4 Planning ahead, cognition

Even though Walknet is set up as a fixed structure consisting of hard-wired connections of the RNN, it can flexibly adapt to disturbances in the environment as needed during, for instance, crossing large gaps (Bläsing 2006). Nonetheless, the system might of course run into novel situations that require an even higher degree of adaption, and as such will require novel behaviors. As an example, think of a situation in which all the legs except the right hind leg are in the anterior part of the working range. When the right hind leg is forced to lift from the ground as it approaches a position very far to the rear, the whole system will become unstable, as the center of gravity is positioned very far towards the rear of the animal. In this case, the center of gravity would not be supported by the other legs, nor by the right hind leg that tries to start a swing movement. As a consequence, the agent would fall over, backwards. This problem could be detected by “problem detectors”, e.g., specific sensory input that reacts to the specific load distribution (a different solution is explained in section 8). In order to overcome this problem, the system would have to break out of its usual pattern of behavioral selection and try to select a different behavioral module that is usually not applicable in the given context. For instance, making a step backward with the right middle leg would be a possible solution, as this would provide support for the body and would afterwards allow going back to the normal walking behavior and the subsequent swing movement of the right hind leg. Usually, backward steps can only be selected in the context of backward walking.
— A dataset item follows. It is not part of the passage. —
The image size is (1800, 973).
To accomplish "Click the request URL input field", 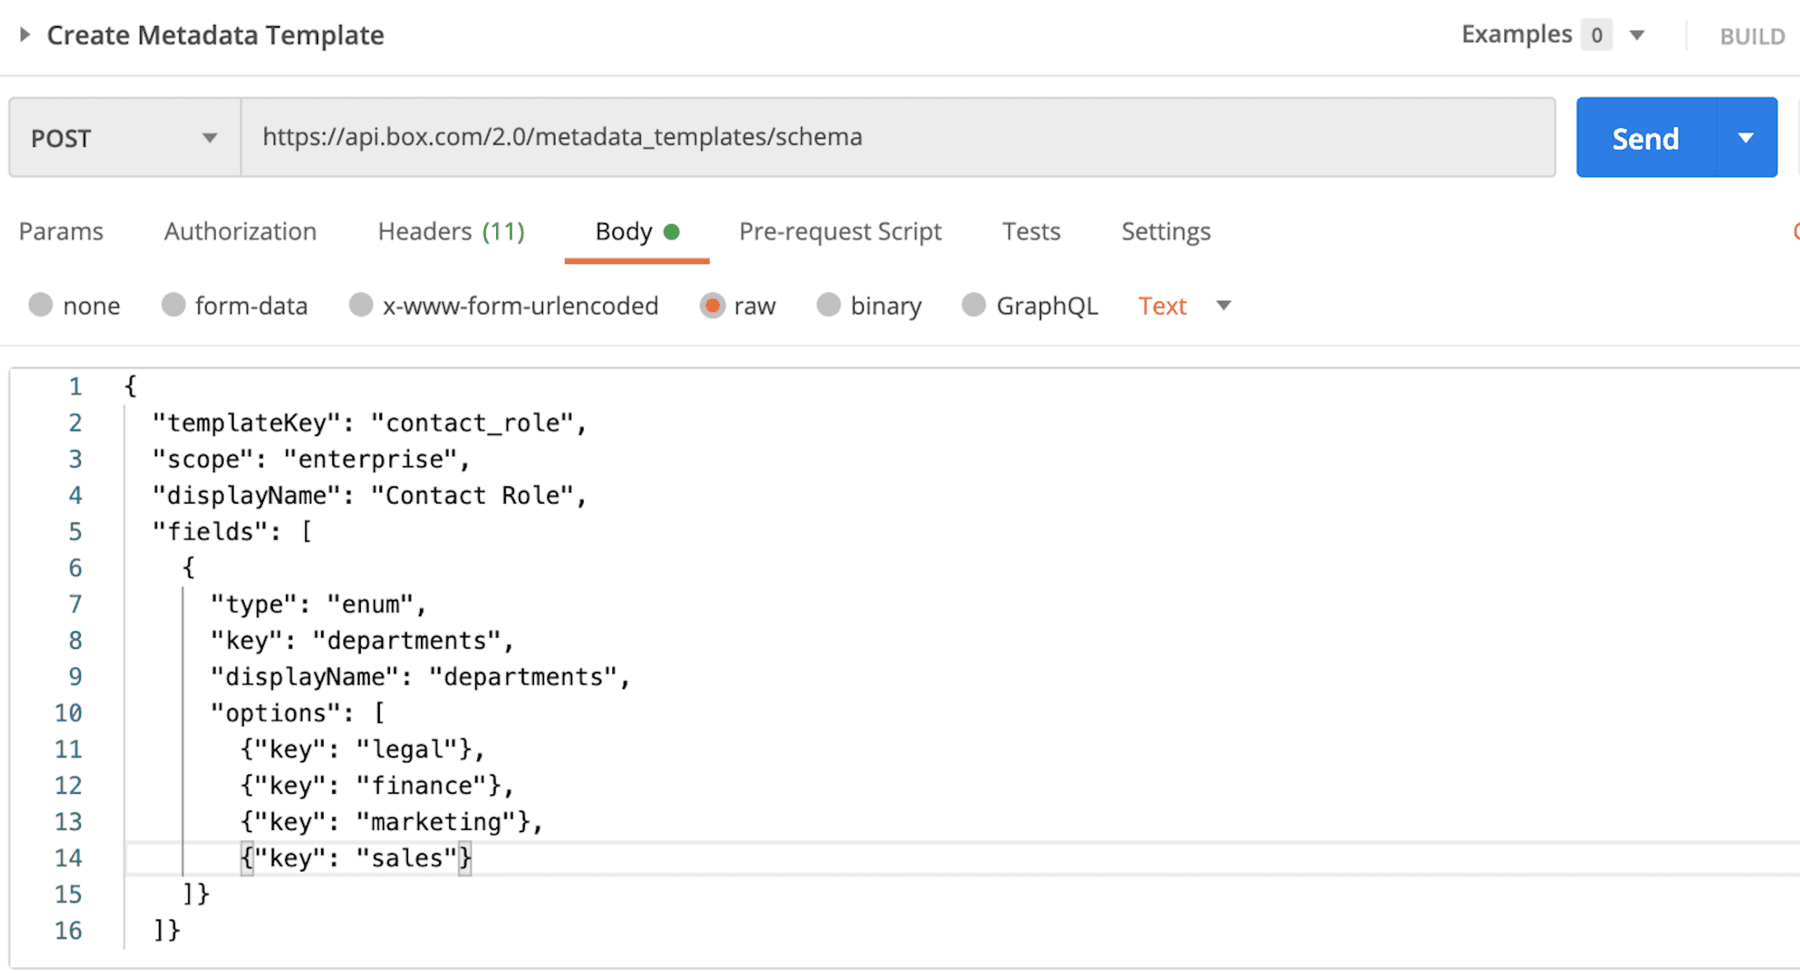I will [896, 137].
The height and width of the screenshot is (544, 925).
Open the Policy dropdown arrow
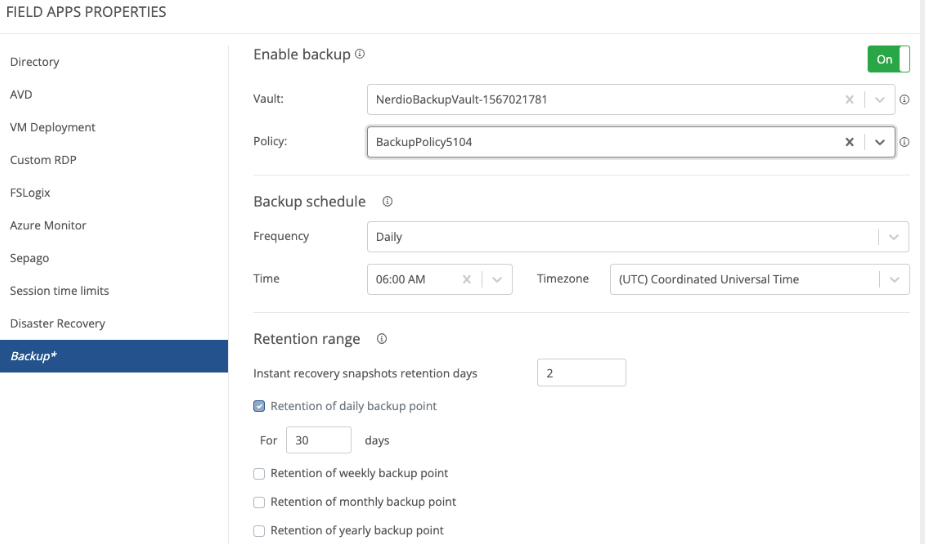880,143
Figure 6 shows an expansion that allows the system to search for solutions that are not connected to the current context. This expansion is termed the “attention controller”. We introduce a third layer of units (figure 6, in green), that is essentially a recurrent winner-take-all network (WTA-net). For each motivation unit there is a corresponding partner unit in this WTA-network. Currently-active motivation units suppress their winner-take-all (WTA) partner units (T-shaped connections in figure 6). Therefore, a random activation of this WTA-net will lead to the activation of one single unit not belonging to the currently- activated context. The random activation will be induced by another parallel layer, the “Spreading Activation Layer” (not depicted in figure 6, further details are described in Schilling & Cruse submitted). The winning unit of the WTA layer than activates its corresponding motivation unit. This triggers the connected behavior that can be tested as a solution to the problem at hand. The network follows a trial-and-error strategy as observed in, e.g., insects.
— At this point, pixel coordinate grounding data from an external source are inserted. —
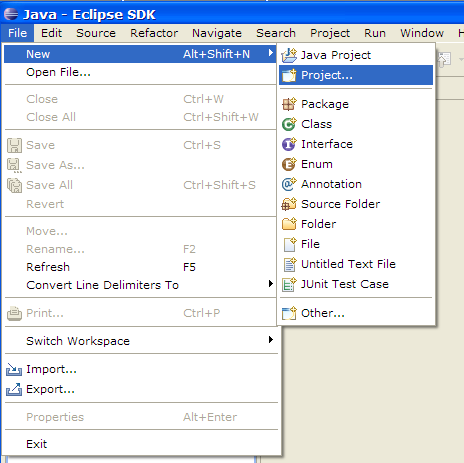Click the purple Interface icon

point(289,144)
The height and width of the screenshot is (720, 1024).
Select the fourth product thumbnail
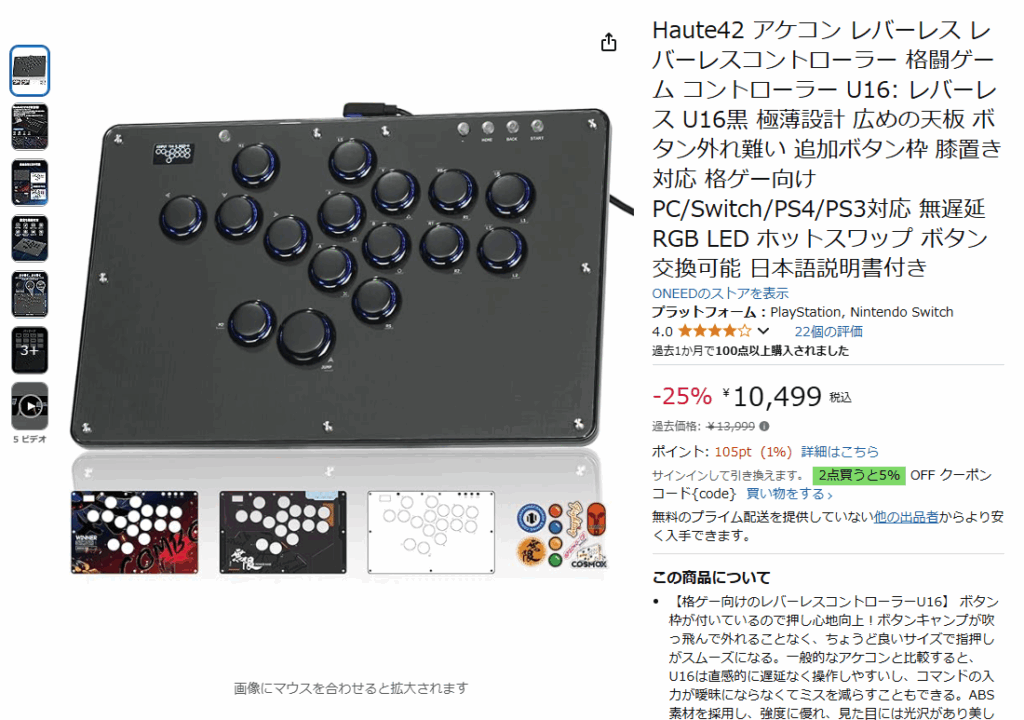click(30, 238)
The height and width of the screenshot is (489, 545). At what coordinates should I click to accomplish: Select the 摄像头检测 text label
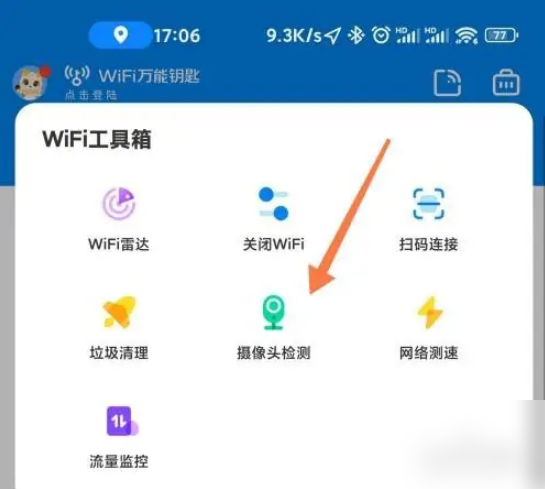(274, 353)
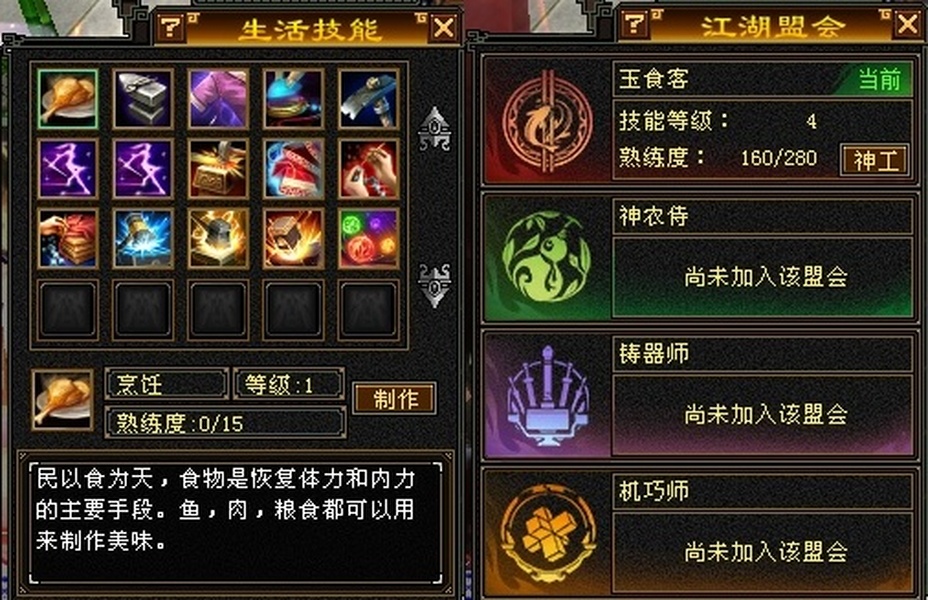Screen dimensions: 928x600
Task: Click the first empty skill slot
Action: [67, 309]
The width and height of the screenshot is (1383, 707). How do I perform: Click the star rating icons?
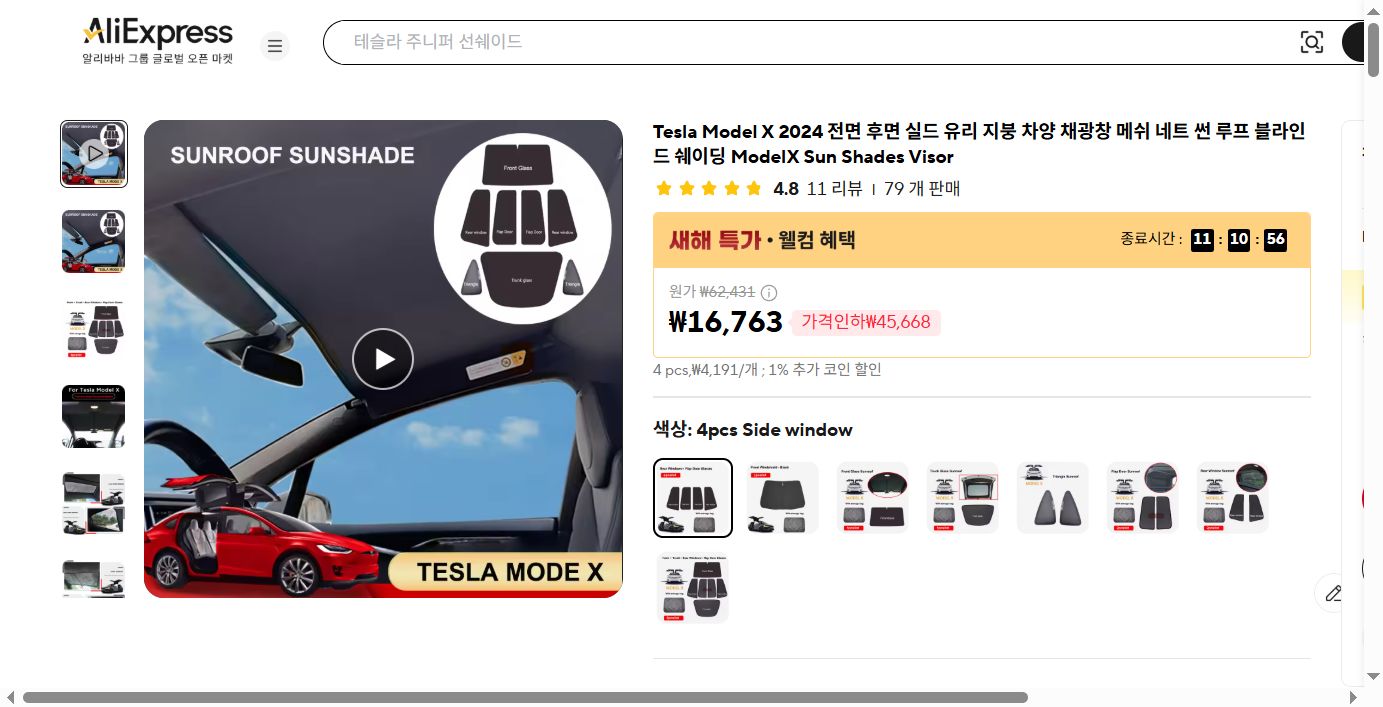(708, 188)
As has been proposed (Schilling & Cruse 2008), a further expansion of the system that is, most probably, not given in insects is not the testing of a behavior in reality, but instead the application of a newly-selected behavior on the body-model and the use of the model instead of the real body. The motor output is routed to the body-model instead of to the real body, and the real body is decoupled from the control system while testing new behaviors. Due to the predictive nature of the body-model, it can be used to predict possible consequences and to afterwards decide if a behavior solves the current problem and should be tried out on the real body. This procedure is called internal simulation and requires the introduction of switches that reroute motor output signals from the real body to the body model (figure 6, switch SW). Only after a successful internal simulation will the behavior be applied to the real body. McFarland & Bösser (1993) defined a cognitive system as a system that has the ability of planning ahead, i.e., that is able to perform internal simulations in order to predict possible outcomes of behaviors. Therefore, this latter expansion would make the control system cognitive (for details see Cruse & Schilling 2010b).